The AVF, which is based on Multiple Criteria Decision Analysis (MCDA), consists of three levels of criteria relating to five key domains that can be explicitly measured and assessed: burden of disease, therapeutic impact, safety profile, innovation level, and socioeconomic impact.

Angelis said that the multi-criteria method allowed for the explicit incorporation of multiple benefits and their relative importance in a structured and transparent way.

According to the paper, escalating drug prices have catalysed the generation of numerous “value frameworks” with the aim of informing payers, clinicians and patients on the assessment and appraisal process of new medicines, for the purpose of coverage and treatment selection decisions.

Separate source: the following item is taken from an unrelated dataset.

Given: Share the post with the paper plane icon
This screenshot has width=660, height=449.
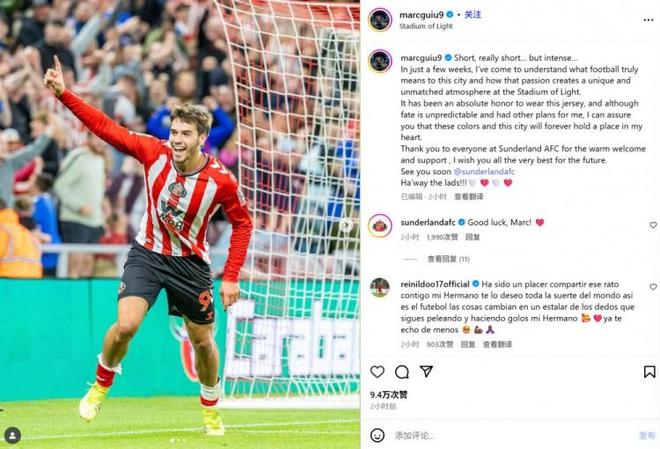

However, it claims that because these frameworks are based on weak methodologies, the resulting recommendations may be misleading.

One example refers to the the use of cost utility analysis (CUA) and the incremental cost per quality adjusted life year (QALY), which has become the metric of choice for many HTA bodies when assessing and appraising value. The authors say that “by definition the latter only considers length of life in tandem with health-related quality of life, and does not adequately capture social value such as the wider innovation and socioeconomic impact”.

This AVF could be adopted and used by any body in the field of drug evaluation and more specifically in HTA, including academics and research institutions; government; national HTA bodies, such as NICE and insurance funds; and industry, at a global level.

“In theory NICE could adapt and use such a methodology in alignment with their remit, either alone or in combination with the current methods in place,” said Angelis.

He added that HTA bodies similar to NICE in other countries have expressed an interest or are already exploring multi-criteria approaches, either in Europe or in other areas of the world, such as Latin American and East Asia.